Não sei, por isso digo que não votaria nela do ponto de vista ideológico, porque ela sonha com uma sociedade e com acção política para uma sociedade que não existe. Portanto eles podem querer o que quiserem, isso desapareceu. Por exemplo, acho que o Rui Tavares é um homem inteligente, mas o modelo na cabeça dele da sociedade portuguesa não é o que existe.

E para a sociedade real, que propostas é que deveriam ser feitas?

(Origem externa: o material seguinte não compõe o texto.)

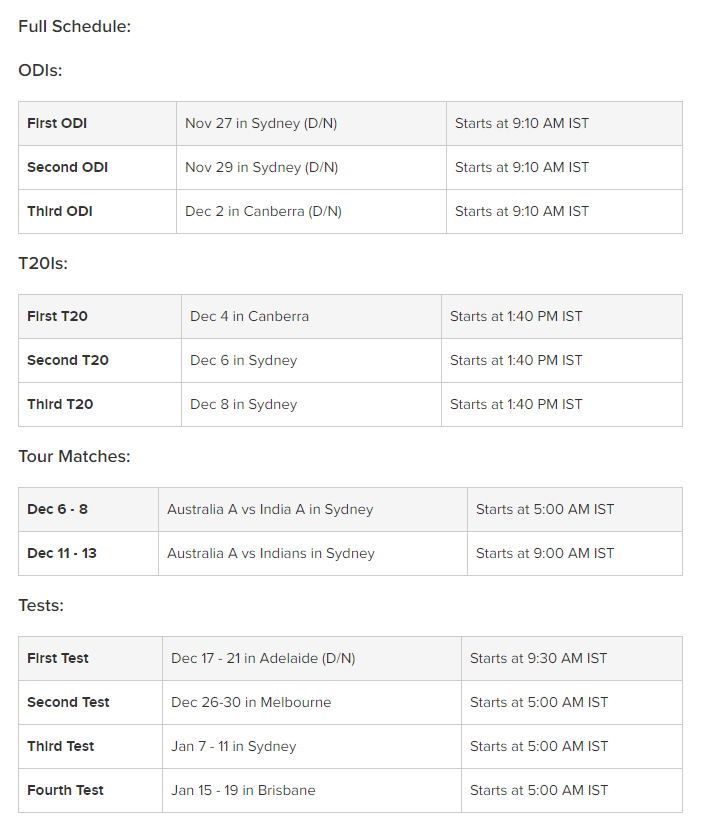Image resolution: width=701 pixels, height=830 pixels.
Task: Click the Full Schedule heading
Action: click(74, 27)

Olhe, têm de discutir a Europa, alguma vez viu a Europa ser discutida? Não, nem fazem ideia. A globalização? Zero. A concorrência dos chineses, a escola pública, há imensas matérias sobre as quais eles poderiam ter uma opinião. Só para dar um exemplo, deve ou não o Ministério da Educação subsidiar escolas privadas que são frequentadas por meninos ricos, nomeadamente escolas católicas cujos pais têm dinheiro? Para que é que o Estado está a subsidiar? Concordam ou não concordam? Perguntas concretas! Você é ou não a favor dos numerus clausus nas universidades? Como devem ser determinados? Mantendo-me ainda no domínio do ensino, que é o que conheço melhor, acha que o acesso às universidades deve ser feito por um computador como é feito agora, com base nas notas dos exames, ou as universidades devem dar-se ao trabalho, porque são preguiçosas, de elas próprias escolherem os alunos como deve ser? Os problemas concretos não são discutidos no parlamento nem na campanha. Andam a discutir a porcaria dos cartazes porque é a única coisa que veio ao de cima. A impreparação total do ponto de vista técnico impede o PS de montar uma campanha decente. Os outros, como diz o Marcelo Rebelo de Sousa, estão todos a fazer de mortos e se continuam a fazer de mortos até às eleições vai haver uma enorme abstenção. Porque as pessoas olham para aquilo e cresce uma coisa que me apavora, que é a raiva contra os políticos, que acaba sempre mal. Felizmente estamos na Europa, porque senão isto podia acabar muito mal.